## start Given records

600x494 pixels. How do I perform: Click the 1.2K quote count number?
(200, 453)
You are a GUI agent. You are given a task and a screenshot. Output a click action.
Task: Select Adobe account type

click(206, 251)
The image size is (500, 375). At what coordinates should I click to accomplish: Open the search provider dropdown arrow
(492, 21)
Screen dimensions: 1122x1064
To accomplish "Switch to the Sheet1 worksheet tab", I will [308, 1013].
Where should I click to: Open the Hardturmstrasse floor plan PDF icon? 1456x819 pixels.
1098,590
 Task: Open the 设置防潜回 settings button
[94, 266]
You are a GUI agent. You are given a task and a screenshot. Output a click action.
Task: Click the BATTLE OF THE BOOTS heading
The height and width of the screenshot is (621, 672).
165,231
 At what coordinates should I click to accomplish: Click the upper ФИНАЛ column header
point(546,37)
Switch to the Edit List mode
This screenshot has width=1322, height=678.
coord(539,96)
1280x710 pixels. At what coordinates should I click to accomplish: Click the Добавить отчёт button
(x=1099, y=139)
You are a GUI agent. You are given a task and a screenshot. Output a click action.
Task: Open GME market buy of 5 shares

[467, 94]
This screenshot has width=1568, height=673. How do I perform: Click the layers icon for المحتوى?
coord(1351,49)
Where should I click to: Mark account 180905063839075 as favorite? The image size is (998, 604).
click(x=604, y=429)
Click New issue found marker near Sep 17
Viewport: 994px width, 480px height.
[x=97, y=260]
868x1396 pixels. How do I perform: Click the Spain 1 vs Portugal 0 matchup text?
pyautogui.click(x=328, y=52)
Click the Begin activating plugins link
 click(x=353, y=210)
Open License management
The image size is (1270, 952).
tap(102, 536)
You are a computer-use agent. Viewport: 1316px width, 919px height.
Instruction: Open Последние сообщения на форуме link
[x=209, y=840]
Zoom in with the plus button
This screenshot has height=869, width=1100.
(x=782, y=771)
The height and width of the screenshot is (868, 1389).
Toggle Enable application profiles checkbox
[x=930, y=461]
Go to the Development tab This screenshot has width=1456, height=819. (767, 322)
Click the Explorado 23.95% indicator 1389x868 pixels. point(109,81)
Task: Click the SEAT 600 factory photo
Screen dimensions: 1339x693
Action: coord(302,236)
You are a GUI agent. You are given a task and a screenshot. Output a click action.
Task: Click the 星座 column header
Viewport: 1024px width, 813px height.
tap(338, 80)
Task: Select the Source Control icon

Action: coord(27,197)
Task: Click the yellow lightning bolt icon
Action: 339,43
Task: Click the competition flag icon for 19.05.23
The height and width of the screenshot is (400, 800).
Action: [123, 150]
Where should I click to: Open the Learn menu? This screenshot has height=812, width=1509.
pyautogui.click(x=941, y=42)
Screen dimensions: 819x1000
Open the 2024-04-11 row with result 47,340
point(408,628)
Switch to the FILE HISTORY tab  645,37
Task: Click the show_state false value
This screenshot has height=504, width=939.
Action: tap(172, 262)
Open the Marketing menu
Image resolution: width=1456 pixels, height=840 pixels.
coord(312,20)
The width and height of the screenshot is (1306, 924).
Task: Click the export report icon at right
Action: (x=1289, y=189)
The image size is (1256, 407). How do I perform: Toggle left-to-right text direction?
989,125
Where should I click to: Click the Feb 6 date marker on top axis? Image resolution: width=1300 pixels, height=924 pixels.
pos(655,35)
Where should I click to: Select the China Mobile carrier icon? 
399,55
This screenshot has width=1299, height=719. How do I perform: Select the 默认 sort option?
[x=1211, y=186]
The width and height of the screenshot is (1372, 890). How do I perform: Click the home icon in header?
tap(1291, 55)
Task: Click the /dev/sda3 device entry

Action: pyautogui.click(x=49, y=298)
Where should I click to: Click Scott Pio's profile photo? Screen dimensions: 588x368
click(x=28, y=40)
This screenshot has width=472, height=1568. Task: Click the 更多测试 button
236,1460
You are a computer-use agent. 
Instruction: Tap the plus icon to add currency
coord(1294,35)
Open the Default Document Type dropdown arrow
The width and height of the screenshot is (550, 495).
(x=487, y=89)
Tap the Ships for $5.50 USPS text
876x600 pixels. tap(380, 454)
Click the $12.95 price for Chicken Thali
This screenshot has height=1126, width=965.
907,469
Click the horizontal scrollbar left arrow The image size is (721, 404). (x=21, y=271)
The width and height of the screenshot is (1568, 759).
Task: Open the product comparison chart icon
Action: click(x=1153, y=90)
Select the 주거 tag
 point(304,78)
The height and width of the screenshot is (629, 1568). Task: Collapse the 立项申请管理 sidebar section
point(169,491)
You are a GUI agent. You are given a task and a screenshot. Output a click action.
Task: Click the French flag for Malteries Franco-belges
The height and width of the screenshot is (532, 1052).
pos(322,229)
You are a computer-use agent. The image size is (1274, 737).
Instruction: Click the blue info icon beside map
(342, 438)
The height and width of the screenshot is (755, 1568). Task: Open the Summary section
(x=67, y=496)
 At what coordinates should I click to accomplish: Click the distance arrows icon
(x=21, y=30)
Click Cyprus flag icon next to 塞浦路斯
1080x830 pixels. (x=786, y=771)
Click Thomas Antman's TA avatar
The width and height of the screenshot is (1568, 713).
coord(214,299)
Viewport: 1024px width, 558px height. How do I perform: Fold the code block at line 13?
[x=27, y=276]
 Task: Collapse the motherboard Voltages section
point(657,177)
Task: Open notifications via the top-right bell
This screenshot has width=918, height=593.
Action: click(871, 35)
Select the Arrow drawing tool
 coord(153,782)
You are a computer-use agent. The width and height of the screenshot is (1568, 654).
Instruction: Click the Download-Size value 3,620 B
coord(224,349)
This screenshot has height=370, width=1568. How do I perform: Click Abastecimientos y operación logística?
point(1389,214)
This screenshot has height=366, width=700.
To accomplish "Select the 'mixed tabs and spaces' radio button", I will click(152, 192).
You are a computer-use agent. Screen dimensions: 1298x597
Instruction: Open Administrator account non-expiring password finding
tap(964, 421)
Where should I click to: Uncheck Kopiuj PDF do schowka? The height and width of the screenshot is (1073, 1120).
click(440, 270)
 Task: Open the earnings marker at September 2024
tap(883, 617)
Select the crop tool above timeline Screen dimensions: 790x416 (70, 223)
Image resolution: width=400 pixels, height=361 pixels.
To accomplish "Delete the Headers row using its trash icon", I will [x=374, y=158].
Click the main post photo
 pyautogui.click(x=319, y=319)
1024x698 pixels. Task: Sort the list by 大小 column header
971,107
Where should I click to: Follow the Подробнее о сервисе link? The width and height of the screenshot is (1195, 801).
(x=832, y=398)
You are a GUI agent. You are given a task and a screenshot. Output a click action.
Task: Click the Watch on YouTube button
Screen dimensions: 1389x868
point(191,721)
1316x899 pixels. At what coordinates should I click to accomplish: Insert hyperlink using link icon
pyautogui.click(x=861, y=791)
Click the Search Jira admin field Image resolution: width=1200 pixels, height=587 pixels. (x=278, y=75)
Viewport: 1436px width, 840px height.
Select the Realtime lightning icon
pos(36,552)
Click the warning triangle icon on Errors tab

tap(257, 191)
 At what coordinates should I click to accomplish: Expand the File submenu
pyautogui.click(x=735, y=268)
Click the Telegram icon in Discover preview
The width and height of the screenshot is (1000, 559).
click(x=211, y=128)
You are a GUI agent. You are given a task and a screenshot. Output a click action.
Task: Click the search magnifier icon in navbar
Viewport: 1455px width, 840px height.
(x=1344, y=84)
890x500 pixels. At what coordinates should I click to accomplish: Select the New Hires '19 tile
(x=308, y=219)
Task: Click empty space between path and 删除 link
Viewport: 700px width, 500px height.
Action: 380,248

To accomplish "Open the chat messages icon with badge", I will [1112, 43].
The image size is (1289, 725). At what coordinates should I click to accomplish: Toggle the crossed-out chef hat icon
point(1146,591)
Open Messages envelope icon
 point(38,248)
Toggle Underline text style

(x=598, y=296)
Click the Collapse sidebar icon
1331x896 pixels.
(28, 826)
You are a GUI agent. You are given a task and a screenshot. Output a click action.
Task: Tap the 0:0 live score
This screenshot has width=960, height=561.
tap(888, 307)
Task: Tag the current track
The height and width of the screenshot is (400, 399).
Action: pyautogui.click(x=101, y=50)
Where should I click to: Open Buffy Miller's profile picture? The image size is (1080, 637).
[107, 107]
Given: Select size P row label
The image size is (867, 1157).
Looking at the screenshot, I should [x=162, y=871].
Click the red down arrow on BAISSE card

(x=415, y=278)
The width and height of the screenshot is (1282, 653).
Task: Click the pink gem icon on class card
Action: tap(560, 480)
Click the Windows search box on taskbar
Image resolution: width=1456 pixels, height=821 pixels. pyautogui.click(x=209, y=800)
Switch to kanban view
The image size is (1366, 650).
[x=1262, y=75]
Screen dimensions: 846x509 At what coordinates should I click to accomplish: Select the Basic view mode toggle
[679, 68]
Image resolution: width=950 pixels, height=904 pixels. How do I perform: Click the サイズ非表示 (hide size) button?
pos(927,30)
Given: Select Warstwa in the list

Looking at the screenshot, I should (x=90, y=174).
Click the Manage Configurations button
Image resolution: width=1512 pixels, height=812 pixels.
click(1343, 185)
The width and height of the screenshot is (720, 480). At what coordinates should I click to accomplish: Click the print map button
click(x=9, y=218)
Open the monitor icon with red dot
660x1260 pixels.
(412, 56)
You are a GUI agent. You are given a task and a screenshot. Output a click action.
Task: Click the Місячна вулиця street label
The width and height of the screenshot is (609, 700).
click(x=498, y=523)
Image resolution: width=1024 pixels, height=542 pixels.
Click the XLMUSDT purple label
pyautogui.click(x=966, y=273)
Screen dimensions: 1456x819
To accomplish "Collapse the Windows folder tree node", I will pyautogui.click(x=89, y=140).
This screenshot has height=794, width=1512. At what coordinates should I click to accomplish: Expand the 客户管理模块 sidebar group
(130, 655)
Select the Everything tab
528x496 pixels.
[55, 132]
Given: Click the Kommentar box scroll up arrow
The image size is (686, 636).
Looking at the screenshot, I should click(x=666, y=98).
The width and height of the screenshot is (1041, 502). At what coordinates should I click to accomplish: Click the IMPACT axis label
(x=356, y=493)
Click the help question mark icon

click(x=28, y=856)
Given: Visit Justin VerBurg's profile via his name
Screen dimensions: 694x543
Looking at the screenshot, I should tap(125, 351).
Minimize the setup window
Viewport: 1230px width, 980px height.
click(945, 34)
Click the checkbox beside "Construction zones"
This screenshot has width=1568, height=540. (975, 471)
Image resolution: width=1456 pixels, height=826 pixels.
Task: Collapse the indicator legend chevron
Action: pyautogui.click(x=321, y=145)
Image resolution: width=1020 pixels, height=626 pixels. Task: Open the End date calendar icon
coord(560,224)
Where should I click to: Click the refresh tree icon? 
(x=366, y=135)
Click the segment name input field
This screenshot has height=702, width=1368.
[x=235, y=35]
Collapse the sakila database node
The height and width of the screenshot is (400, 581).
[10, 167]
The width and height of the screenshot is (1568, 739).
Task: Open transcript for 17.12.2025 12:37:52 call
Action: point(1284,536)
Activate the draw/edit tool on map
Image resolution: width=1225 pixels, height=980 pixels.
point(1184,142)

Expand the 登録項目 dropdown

## end Given records

[Exercise task]: Format the data lines from the one containing "Activate the draw/edit tool on map" through the end of the data as a Markdown table with the columns Row and Data line, omitting blank lines.

[Exercise response]:
| Row | Data line |
|---|---|
| 1 | Activate the draw/edit tool on map |
| 2 | Image resolution: width=1225 pixels, height=980 pixels. |
| 3 | point(1184,142) |
| 4 | Expand the 登録項目 dropdown |